The restless atmosphere also transports energy around the
globe by shuffling masses of wet and dry air. Through
evaporation, the air over the warm oceans absorbs water vapor and
then travels to colder regions and to the continental interiors.
Here, the water vapor condenses and falls out of the sky as rain
or snow -- a process that releases heat into the atmosphere.
In the oceans, salt helps drive the heat engine. Over some
areas, like the arid Mediterranean, water evaporates from the sea
faster than rain or river discharge can replace it. As the sea
water becomes increasingly salty, it grows denser. In the North
Atlantic, cool air temperatures and excess salt cause the surface
water to sink, creating a current of heavy water that spreads
throughout the world's oceans. By redistributing heat in this
fashion, the oceans act to smooth out differences in temperature
and saltiness.
Water, Water Everywhere
Through rain, hurricanes, and snowstorms, we recognize a few
roles water plays in the daily weather and in the climatic
system. But water also exerts critical but less obvious
influences on our environment. Evaporation from moist soils and
plants helps to cool the land surface in the same way that
perspiring cools our bodies in warm weather. When we have a
summer drought and the soil dries, temperatures rise because the
land can no longer use evaporation to cool itself.
Through computer models, we see how water and vegetation are
woven together by the climate. For example, the models tell us
what might happen if we cut and burn much of the Amazon rain
forest and then convert the cleared areas into farmland and
cattle pasture. Evaporation would dwindle in the Amazon region,
causing the surface to warm and possibly rainfall to diminish.

= = = =

# Goals
1. According to the climate passage, what causes the surface water in the North Atlantic to sink?
2. Retype the portion of the climate passage between "Water, Water Everywhere" and "to cool itself.", inclusive, without any changes.

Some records

= = = =

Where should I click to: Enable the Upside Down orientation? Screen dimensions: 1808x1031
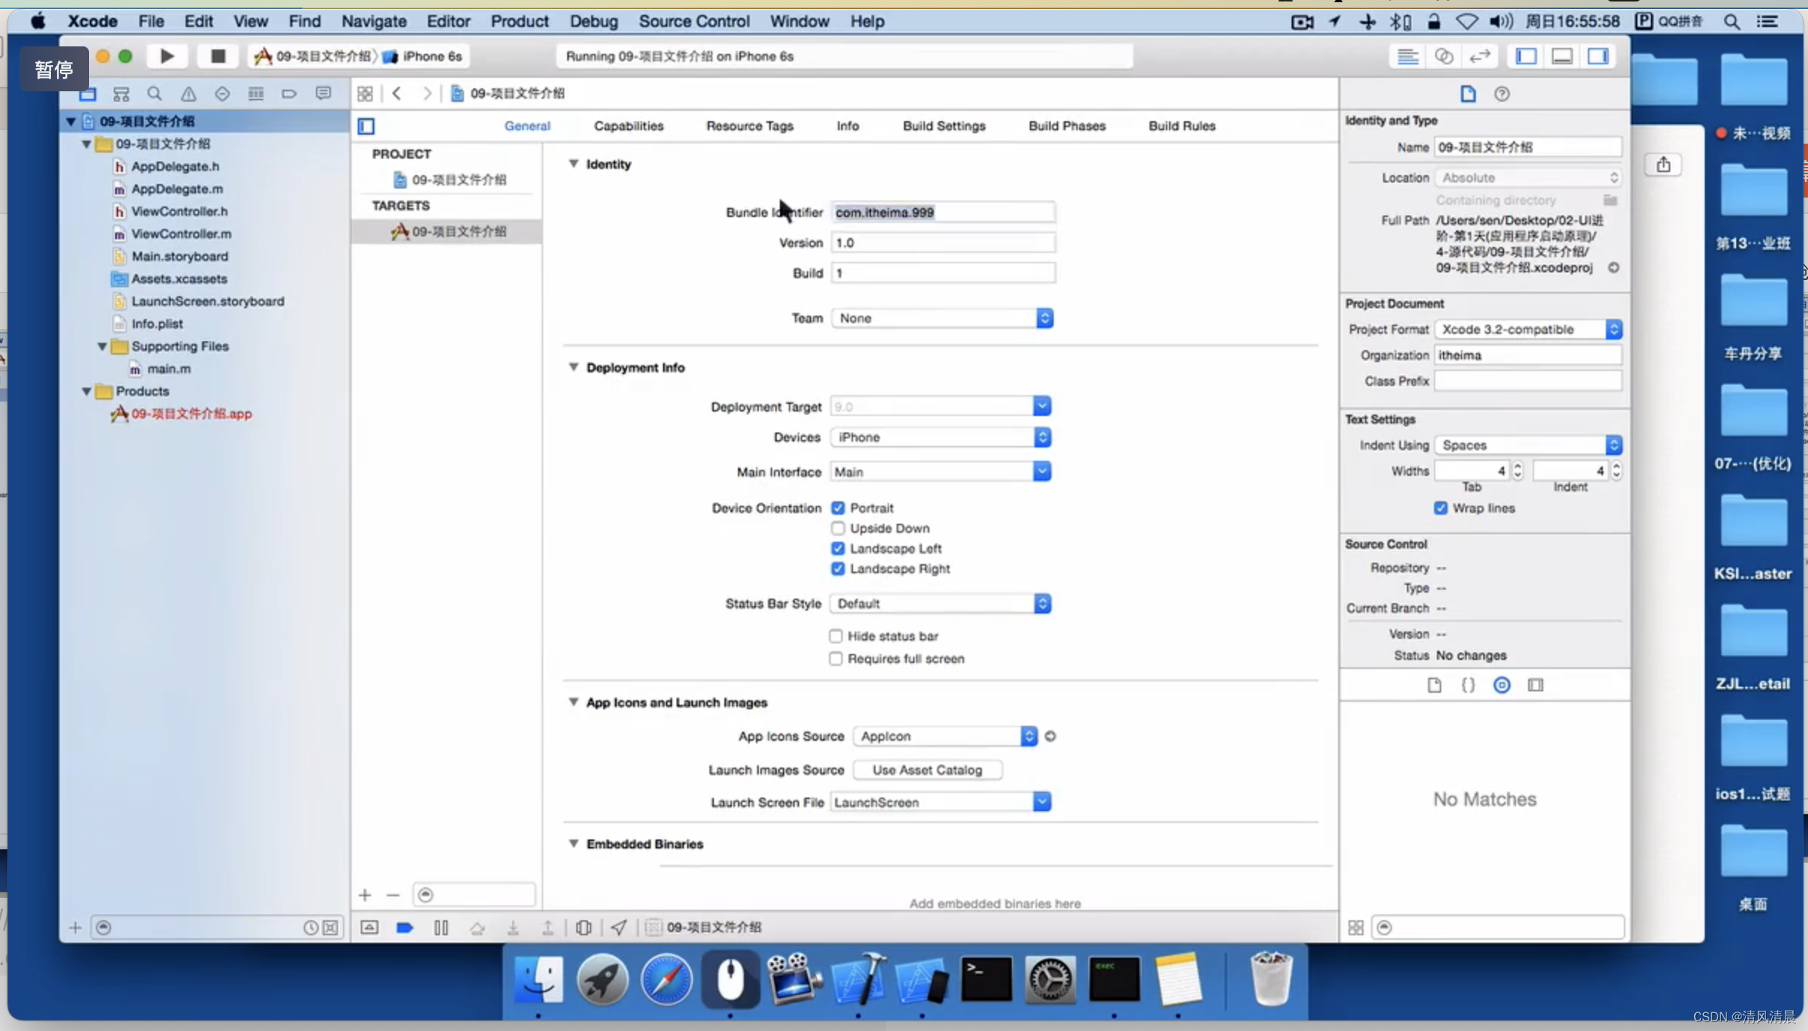[x=838, y=528]
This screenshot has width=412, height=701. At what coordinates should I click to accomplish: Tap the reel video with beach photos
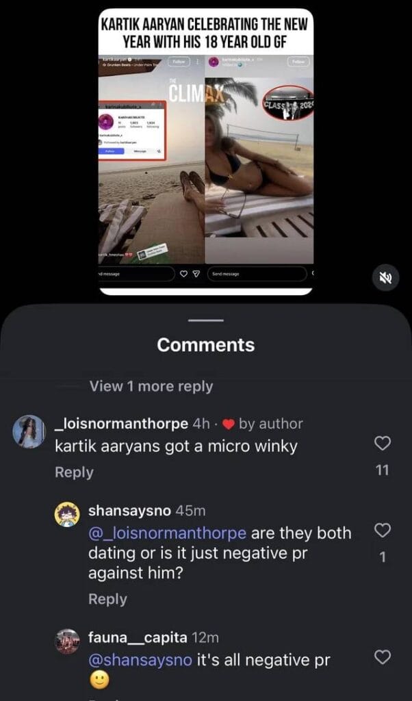[205, 151]
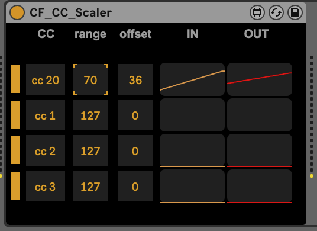Viewport: 317px width, 231px height.
Task: Select the cc 3 offset 0 box
Action: pyautogui.click(x=135, y=186)
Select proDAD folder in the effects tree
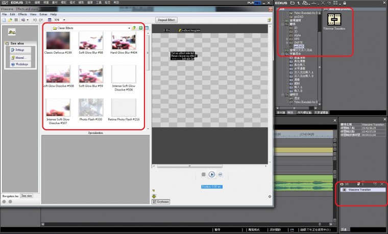388x234 pixels. tap(299, 45)
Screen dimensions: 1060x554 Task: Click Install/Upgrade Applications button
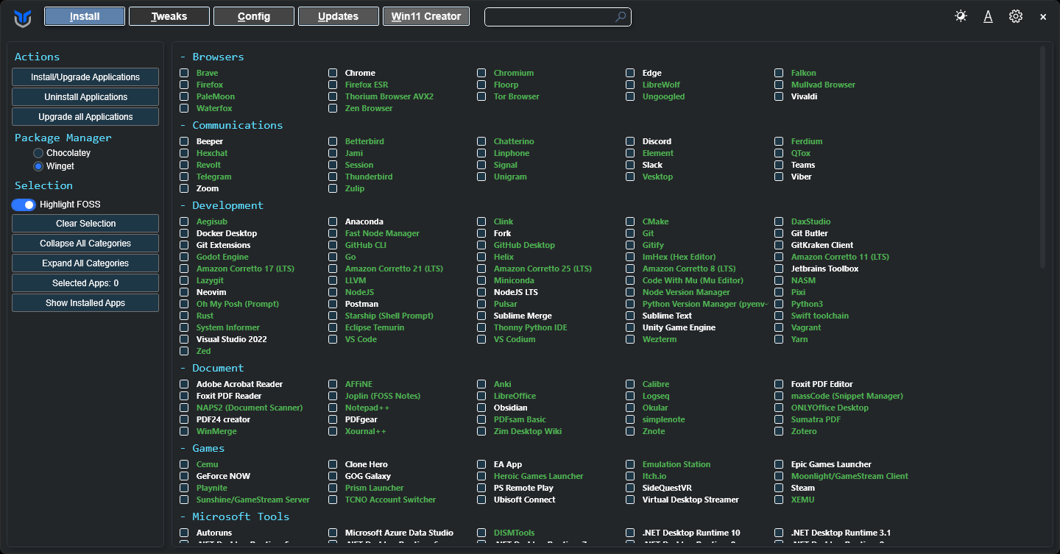(85, 77)
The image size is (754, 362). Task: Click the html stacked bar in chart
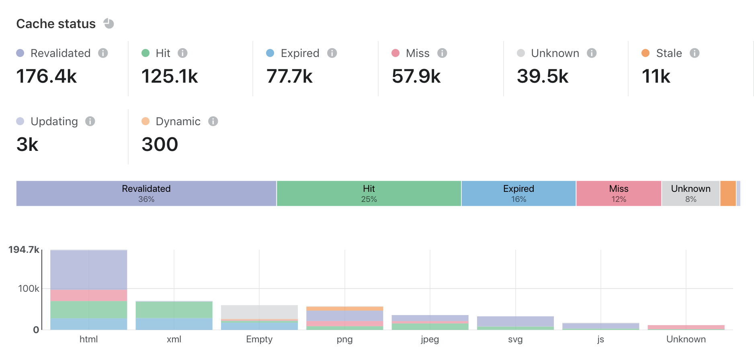pyautogui.click(x=89, y=289)
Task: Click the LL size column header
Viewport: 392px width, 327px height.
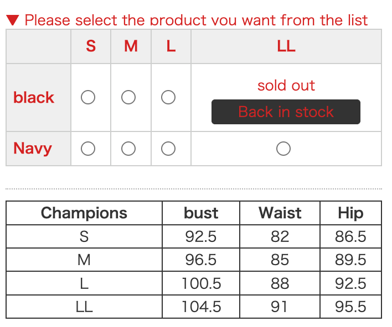Action: click(x=286, y=46)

= = = =

# Expected responses
1. Cool air temperatures and excess salt.

2.
Water, Water Everywhere
Through rain, hurricanes, and snowstorms, we recognize a few
roles water plays in the daily weather and in the climatic
system. But water also exerts critical but less obvious
influences on our environment. Evaporation from moist soils and
plants helps to cool the land surface in the same way that
perspiring cools our bodies in warm weather. When we have a
summer drought and the soil dries, temperatures rise because the
land can no longer use evaporation to cool itself.